Dataset records =>
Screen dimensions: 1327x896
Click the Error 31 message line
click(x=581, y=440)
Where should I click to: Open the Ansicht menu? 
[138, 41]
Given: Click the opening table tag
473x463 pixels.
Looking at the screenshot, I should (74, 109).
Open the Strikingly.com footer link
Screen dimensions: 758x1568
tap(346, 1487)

What is asked => Copy all of the data above line for line, changing nothing.

Problem solution =>
Screen dimensions: 1327x896
Click the Error 31 message line
click(x=581, y=440)
Where should I click to: Open the Ansicht menu? 
[138, 41]
Given: Click the opening table tag
473x463 pixels.
Looking at the screenshot, I should (74, 109).
Open the Strikingly.com footer link
Screen dimensions: 758x1568
tap(346, 1487)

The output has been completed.